Sanity is quietly wiring its CMS to be operated by agents as much as by humans.
Sanity is shipping on several fronts in parallel: a maturing MCP server and agent tooling, a Media Library growing real asset-management depth, and steady Studio and SDK ergonomics. The recent run is incremental but coherent — richer Media Library metadata and reference tracking, searchable reference fields, and a stream of MCP tool fixes. Nothing here reshapes the product; it is compounding polish on an already broad platform.
The clearest theme is agent-operability. The MCP server, a skills-install CLI command, agent-focused doc quickstarts, and copy-paste commands 'for humans and agents' all point at Sanity treating AI coding agents as a first-class way to drive the CMS. In parallel, Media Library is being built out toward a full DAM, and @sanity/presets is trimming schema boilerplate.
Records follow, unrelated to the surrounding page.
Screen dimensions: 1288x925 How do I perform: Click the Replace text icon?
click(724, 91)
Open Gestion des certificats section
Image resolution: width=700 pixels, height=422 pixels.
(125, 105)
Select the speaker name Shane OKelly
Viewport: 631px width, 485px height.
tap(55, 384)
Expect the MCP and agent surface to keep expanding and Media Library to keep gaining DAM-grade features; the presets package suggests more ready-made schema building blocks ahead.
Appwrite hardens auth and broadens its framework and runtime surface as a Firebase alternative.
Appwrite is an open-source backend-as-a-service competing with Firebase and Supabase across auth, functions, storage, realtime, and hosted Sites. The recent cadence is broad and infrastructure-heavy: auth hardening (password strength, email policies), new realtime primitives (Presences), storage speedups, more build runtimes (Bun, Deno, Dart, Flutter), and a first-class React library. It also tightened free-tier economics by deleting long-paused free projects.
The platform is investing on two fronts at once — developer experience (React hooks, monorepo-aware Git build triggers, a Claude Code plugin) and backend breadth (presence, auth policies, faster uploads). The pattern is filling parity gaps with Firebase and Supabase while courting framework-native and agent-assisted workflows. Free-tier cleanup suggests attention to cloud cost discipline alongside feature growth.
Expect the React library to grow past auth into data and realtime hooks, and continued runtime and framework additions for Sites and Functions.